Dr. Miguel Suazo
Tengo amigos muy queridos y provocadores, en el buen sentido de la palabra, que, desde que ocurre un escándalo con ribetes morales, hacen buen uso de las redes sociales para opinar, pero, sobre todo, para lanzar preguntas profundas relacionadas al caso.
Anoche, Eduardo, cirujano y preocupado estudioso de la bioética, y hoy temprano mi amiga-hermana Josefina, médica, bioeticista y, sobre todo, cuestionadora inquebrantable de los detalles para una vida buena, hicieron sonar bocinas de alarma ante la noticia de cámaras en los quirófanos de algunos hospitales dominicanos.
Luego, el chat de la Comisión Nacional de Bioética convulsiona desde tempranas horas; Francisco reclama y Luis clama desde La Vega, Togarma y Frank encienden la llama por comunicaciones privadas, todos con la debida autoridad para hacerlo.
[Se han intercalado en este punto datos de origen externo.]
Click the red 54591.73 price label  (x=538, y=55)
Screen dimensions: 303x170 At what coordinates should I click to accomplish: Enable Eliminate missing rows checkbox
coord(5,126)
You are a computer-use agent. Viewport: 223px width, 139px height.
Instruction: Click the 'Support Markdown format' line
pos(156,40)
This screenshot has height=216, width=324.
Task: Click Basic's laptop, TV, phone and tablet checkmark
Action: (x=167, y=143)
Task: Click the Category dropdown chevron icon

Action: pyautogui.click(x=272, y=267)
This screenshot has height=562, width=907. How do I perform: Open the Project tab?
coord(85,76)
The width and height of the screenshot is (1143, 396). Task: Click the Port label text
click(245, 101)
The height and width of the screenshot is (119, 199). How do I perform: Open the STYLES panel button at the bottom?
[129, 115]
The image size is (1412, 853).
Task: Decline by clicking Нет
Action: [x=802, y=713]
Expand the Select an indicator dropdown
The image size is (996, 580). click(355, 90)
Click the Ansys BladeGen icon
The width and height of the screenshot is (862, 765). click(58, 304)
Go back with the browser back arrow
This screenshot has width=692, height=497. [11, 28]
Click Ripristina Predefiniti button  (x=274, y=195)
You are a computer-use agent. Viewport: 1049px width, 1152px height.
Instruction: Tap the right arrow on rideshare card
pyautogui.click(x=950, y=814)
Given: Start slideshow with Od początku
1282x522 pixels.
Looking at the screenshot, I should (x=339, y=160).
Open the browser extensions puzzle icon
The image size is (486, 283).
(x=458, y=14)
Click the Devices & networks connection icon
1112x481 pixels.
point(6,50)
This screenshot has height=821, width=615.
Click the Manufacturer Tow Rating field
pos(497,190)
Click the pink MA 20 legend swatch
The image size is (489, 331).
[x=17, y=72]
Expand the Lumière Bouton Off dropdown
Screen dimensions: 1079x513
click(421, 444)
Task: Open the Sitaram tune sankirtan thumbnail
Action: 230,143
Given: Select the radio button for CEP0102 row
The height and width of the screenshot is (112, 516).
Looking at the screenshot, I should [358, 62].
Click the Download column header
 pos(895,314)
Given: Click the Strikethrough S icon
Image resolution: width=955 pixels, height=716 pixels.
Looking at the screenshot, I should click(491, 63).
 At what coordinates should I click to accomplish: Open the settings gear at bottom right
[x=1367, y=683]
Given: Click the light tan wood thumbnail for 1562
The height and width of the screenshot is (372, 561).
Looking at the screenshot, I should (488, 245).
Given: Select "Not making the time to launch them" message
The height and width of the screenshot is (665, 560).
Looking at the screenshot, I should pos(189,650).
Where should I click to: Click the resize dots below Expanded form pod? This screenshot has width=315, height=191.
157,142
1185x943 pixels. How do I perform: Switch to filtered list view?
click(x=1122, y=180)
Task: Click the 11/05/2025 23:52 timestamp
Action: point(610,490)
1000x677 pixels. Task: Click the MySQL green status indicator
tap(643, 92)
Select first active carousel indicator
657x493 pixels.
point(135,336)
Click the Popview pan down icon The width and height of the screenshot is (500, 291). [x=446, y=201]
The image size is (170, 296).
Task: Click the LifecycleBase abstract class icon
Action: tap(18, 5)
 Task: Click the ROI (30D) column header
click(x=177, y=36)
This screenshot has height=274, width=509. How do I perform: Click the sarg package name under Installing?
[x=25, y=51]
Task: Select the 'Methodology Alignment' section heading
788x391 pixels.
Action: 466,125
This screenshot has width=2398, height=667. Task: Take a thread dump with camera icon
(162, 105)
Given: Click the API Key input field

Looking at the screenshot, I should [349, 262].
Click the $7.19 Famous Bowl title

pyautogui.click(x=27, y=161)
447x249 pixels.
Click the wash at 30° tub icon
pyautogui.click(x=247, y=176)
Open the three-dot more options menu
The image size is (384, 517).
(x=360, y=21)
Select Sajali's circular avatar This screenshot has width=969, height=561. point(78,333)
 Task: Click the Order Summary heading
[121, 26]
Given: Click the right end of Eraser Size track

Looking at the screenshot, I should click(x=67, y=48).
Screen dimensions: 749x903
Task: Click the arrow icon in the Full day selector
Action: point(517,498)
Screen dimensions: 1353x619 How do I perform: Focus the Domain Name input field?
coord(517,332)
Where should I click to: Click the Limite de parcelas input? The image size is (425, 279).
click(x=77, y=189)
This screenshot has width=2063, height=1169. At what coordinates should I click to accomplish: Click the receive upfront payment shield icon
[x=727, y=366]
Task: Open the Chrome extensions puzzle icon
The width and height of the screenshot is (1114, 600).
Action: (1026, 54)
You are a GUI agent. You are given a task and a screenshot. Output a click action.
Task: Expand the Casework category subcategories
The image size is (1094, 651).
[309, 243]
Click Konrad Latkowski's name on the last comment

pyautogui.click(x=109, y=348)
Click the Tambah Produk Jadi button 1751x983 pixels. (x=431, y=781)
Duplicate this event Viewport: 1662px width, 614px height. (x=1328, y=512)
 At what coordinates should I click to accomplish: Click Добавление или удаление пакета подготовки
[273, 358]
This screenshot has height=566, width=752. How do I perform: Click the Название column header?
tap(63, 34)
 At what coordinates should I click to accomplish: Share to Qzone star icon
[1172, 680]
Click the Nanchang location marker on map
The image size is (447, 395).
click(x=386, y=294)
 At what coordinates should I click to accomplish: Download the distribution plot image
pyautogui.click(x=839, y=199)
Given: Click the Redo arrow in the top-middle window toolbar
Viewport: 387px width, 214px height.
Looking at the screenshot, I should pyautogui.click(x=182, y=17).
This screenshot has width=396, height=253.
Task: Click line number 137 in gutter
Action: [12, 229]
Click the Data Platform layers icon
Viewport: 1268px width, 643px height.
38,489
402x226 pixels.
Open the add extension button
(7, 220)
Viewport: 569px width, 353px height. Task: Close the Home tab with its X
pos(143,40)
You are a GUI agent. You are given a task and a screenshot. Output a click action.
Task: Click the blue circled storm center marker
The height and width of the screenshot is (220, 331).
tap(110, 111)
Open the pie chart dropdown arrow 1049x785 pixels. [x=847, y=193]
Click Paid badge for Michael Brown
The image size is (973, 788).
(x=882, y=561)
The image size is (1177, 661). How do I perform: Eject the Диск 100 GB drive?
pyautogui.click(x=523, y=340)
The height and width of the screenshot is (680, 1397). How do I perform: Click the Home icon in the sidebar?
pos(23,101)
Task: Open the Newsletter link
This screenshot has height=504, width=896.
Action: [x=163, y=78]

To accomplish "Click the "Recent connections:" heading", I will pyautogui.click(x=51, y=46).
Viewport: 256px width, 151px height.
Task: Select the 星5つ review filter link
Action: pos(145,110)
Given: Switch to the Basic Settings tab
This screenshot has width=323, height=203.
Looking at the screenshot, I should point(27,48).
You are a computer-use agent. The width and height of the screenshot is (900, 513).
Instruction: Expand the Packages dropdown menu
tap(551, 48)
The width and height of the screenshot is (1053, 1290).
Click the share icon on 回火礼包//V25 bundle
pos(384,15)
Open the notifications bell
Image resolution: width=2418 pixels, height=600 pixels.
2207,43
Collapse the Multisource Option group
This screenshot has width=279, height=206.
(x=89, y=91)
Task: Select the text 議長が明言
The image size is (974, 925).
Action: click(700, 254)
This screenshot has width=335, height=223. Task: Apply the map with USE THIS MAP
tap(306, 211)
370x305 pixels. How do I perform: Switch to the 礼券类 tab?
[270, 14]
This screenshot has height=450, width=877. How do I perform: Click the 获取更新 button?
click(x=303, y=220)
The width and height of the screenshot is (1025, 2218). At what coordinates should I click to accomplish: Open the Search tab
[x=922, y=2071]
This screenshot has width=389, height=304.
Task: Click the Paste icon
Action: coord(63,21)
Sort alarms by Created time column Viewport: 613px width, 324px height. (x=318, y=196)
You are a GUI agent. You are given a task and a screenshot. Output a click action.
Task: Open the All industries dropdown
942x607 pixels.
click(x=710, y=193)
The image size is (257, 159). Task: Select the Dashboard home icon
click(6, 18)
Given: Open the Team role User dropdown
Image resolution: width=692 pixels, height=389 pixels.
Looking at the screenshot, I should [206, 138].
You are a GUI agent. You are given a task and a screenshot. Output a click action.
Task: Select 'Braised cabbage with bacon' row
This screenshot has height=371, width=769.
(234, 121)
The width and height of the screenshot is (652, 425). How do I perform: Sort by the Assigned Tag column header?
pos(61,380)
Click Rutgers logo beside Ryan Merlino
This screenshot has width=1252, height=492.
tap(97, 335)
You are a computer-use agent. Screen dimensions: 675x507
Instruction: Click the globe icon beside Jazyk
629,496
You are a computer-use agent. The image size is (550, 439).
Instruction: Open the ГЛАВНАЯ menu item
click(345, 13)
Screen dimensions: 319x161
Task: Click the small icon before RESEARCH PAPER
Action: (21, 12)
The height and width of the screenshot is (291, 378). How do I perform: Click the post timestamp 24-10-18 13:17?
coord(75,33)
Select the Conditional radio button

¿Qué hay de malo en el caso que nos ocupa? Me pregunto y me respondo:
La confidencialidad ha sido santo y seña de la medicina, pero el secreto médico ha tenido modificaciones. Por siglos estuvo vinculado a las llamadas profesiones de excelencia como un denominador común, y solo en la modernidad pasó a concebirse como un derecho ciudadano a la intimidad.
Ya la tradición hipocrática lo consagró como deber médico en el Juramento, comprometiéndose el médico a guardar como secreto todo lo que viere u oyere en relación con la vida de los hombres. Un deber médico y se llamó discreción o sigilo profesional. Un mandato deontológico que permitía al médico fijar los linderos morales, el hasta dónde llegar.
Guardar el secreto y la intimidad del enfermo pasó en el siglo XVIII de deber médico a ser un derecho ciudadano, lo que incluye respeto a la intimidad y protección de los datos del enfermo. Adquiere la categoría de derecho-deber porque, al ser un derecho ciudadano, genera deberes puntuales en el profesional.
¿Quién pidió permiso a esos ciudadanos para que se violaran sus derechos a la intimidad y quién otorgó a esas autoridades hospitalarias el poder de definir el deber como violación?
Ya se rumorea que otros centros públicos están acogiendo esta iniciativa. Mañana justificarán poner cámaras en departamentos y espacios privados, cuando la Ley 102-13 de RD es clara desde sus dos primeros artículos en que las cámaras solo podrán ser usadas en espacios públicos “con la finalidad de proteger y garantizar los derechos humanos, la seguridad ciudadana, los bienes públicos, así como prevenir los actos delictivos” y el Artículo 2 plantea: “El Ministerio Público es el organismo responsable de la supervisión en la instalación de las cámaras de seguridad, custodia, tratamiento de imágenes y sonidos, reproducción, y su ulterior destino captados en lugares públicos, garantizando el derecho a la intimidad y el honor personal”.
Más que claro es el derecho ciudadano en su construcción legal y moral. Suficiente es lo que tenemos de vigilancia, como lo narra Shoshana Zuboff en “La era del capitalismo de la vigilancia”, cuando dice: “La amenaza que se cierne sobre nosotros no es ya la de un Estado ‘Gran Hermano’ totalitario, sino la de una arquitectura digital omnipresente: ‘un gran otro’ que opera en función de los intereses del capital de la vigilancia”.
Dentro de nuestras casas estamos vigilados por esos intereses, y, de aprobar este nuevo modelo, estaremos exponiendo la dignidad, el pudor y la intimidad, que es de lo poco privado que nos queda.
Es un tema para la defensoría del pueblo, para la CNB, para el poder judicial, entre otros.
Es un tema para reflexionar e incluir en la bioetización de la salud y repensar nuevas líneas de asimetría de los actores.